Dataset records:
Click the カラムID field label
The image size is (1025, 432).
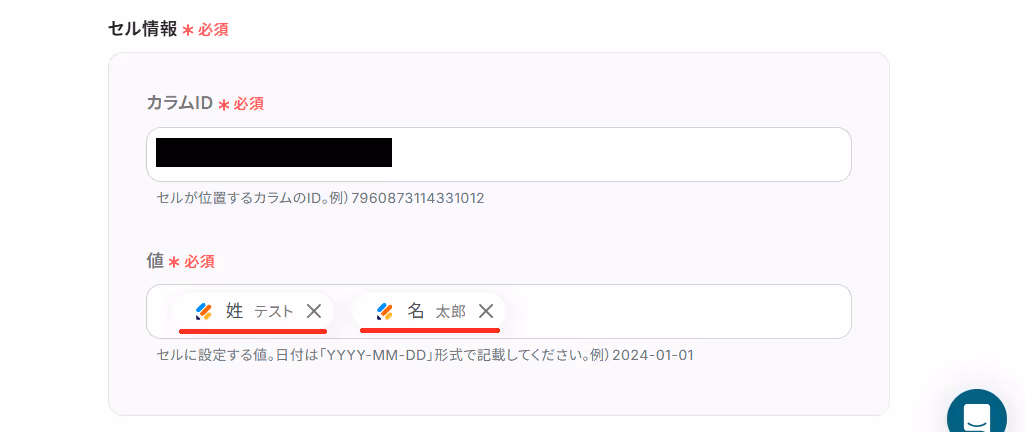(180, 103)
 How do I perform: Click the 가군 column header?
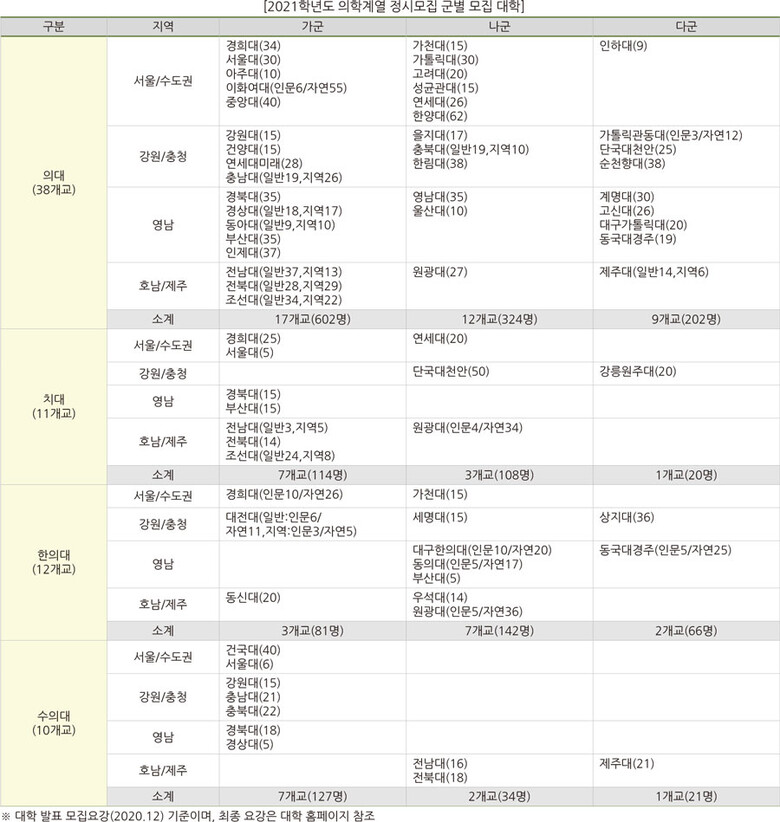tap(311, 27)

- _What you will do_
Pictures must not appear in the copy, and every record must be restated word for word.

- _Solution to this task_
Click the カラムID field label
The image size is (1025, 432).
(180, 103)
 How do I perform: Click the 가군 column header?
tap(311, 27)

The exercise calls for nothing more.